The authors make the case that a short burst of very high-intensity strength training done no more than once a week creates the greatest adaptive response not only in the muscles, but in the entire energy system (so called “cardio”), than any other form of exercise. Thus the cost/benefit picture for this approach is very favorable compared to other forms of exercise if improved health and capabilities are the goal. Moreover, this program should be particularly helpful with body composition due to the way it draws out stored muscle glycogen to greater depths, including in those last-ditch “emergency” muscle fibers that we do not normally access, therefore greatly increasing insulin sensitivity and glucose uptake in muscle cells for days after that single workout.

On the downside, I found the anti-running thread weakly argued. I can sympathize with anti-“running,” wherein “running” is understood in a conventional way, as the authors do, as essentially a practice of chronic mis- and over-training of a basically unhealthy form of movement, that is, heel-strike running performed in highly unnatural "running shoes."

The conventional way, however, is hardly all that is to be said for running. There are other ways to run that are healthier, for example, the running methods described in the Pose Method of Triathlon Techniques, which I have adopted over the past year along with the use of minimalist footwear (I have discovered that SoleRunners work much better for me than the vaunted Vibram FiveFingers). As Pose Method developer Nicholas Romanov argues, running can and should also be approached as a skill sport, rather than a mere “pounding of the pavement,” which is of course horrible. Thus, the authors have made a good case for their own program, but they are much weaker in using that case to undermine certain other approaches and activities with which they are less well-versed.
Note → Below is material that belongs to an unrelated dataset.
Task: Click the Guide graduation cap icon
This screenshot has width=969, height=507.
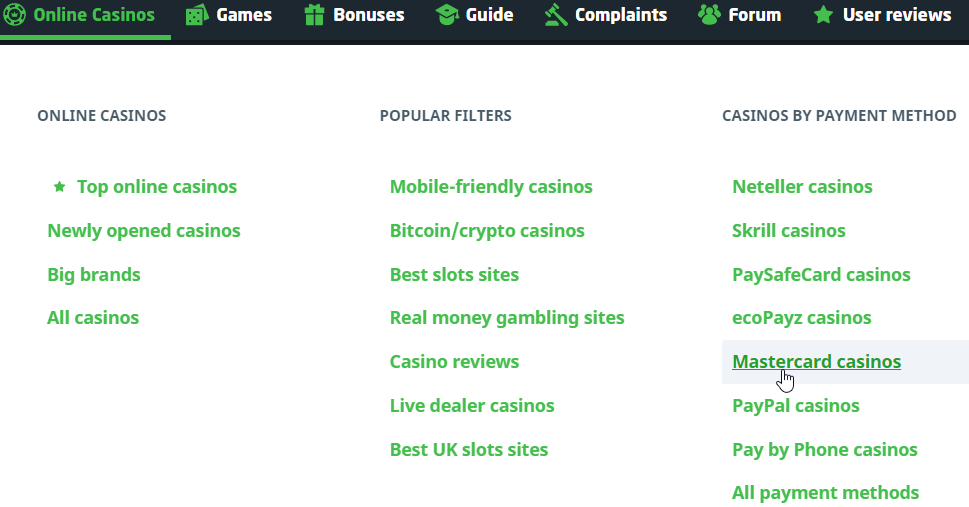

Intelligent training methods, including those described in the book, could also be applied to develop more healthful and effective running programs. A more refined approach to running could be addressed along with the other "skill sports" in the context that the book provides. The strength methods could also be adapted for running-specific support. The book came out behind the curve of the growing reconception of running as as skill sport with more and less healthful ways of being performed.

Can I combine their insights and their 12-minute strength program with my evolving running program? I have some ideas on how to do it somewhere between Mark Sisson's recent advice on marathon training and a BBS-based running support program, and that is what I intend to attempt in the coming months.